In total, four vascular shunts were used. Three were used in limbs that were ultimately salvaged. One patient, however, who did receive a shunt and subsequent GSV grafting, necessitated a secondary below-knee amputation (patient 6, Table 1). This patient’s CT angiogram displayed total transaction of all vessels at the trifurcation, had an unreconstructable leg from a soft tissue perspective and was quite unstable from a severe head injury perspective, culminating in a decision for early secondary amputation.
The most frequent definitive method of arterial repair was the use of great saphenous vein graft (50%). This is also similar to other studies and can be explained due to their ease of harvest and use.15,25 Finally, despite the liberal use of prophylactic fasciotomies to mitigate its development, it still occurred in three patients. The fasciotomy rates for this series were lower than that of comparable studies – Hafez et al. 47% and Huynh et al. 60%.2,21
Pin site infections have been described as not a ‘true’ complication, as the majority can be treated successfully with a course of oral antibiotics,26 but the potential for morbidity associated with deep infection is great. One patient, patient 9, who contracted an infection – the source never identified – required secondary amputation. The result of the infection included a protracted length of hospital stay and multiple revisits to the operating theatre. This reiterates the need for comprehensive wound debridement, adequate soft tissue and early involvement of a specialist lower limb plastic surgeon in order to cover the vascular graft.19,27 After their amputation, this patient also suffered from phantom limb pain, which, to this day, is poorly controlled.
This study is subject to the inherent bias of any retrospective research, having had to use incomplete datasets and no uniform process being in place to retrieve data. Furthermore, the small patient cohort restricted comparison between the two groups, although this is difficult to mitigate given the rarity of these injuries.
The cohort’s overall limb salvage rate was 84%, however, this includes three patients needing primary amputations. Attempted salvage of 27/29 (93%) limbs was successful, which may better reflect the MTC’s performance. This is encouraging evidence in support of the recently established regional trauma network.

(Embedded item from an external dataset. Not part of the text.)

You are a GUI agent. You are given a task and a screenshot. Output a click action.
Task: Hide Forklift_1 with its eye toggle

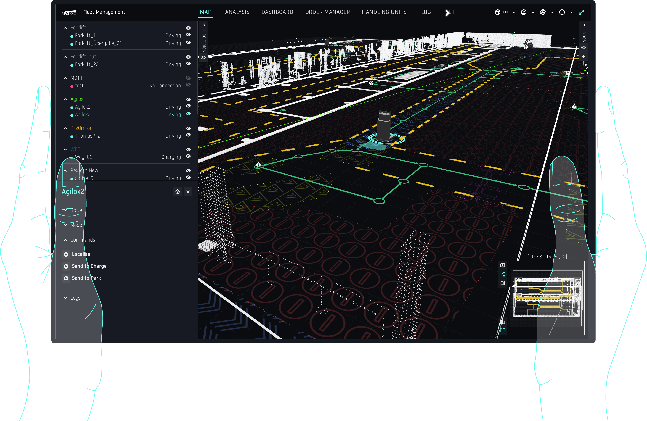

Whilst ischaemic time is a well-documented important aspect in determining limb viability, times over 6 hours were not found to be a sole indicator for limb amputation, and it should be used in conjunction with other factors.
The findings support the revision of the MESS criteria to better reflect contemporary surgical capabilities and state that whilst the complication rate observed was low, their implications can have a crucial impact on the short-term outcome of patients’ management.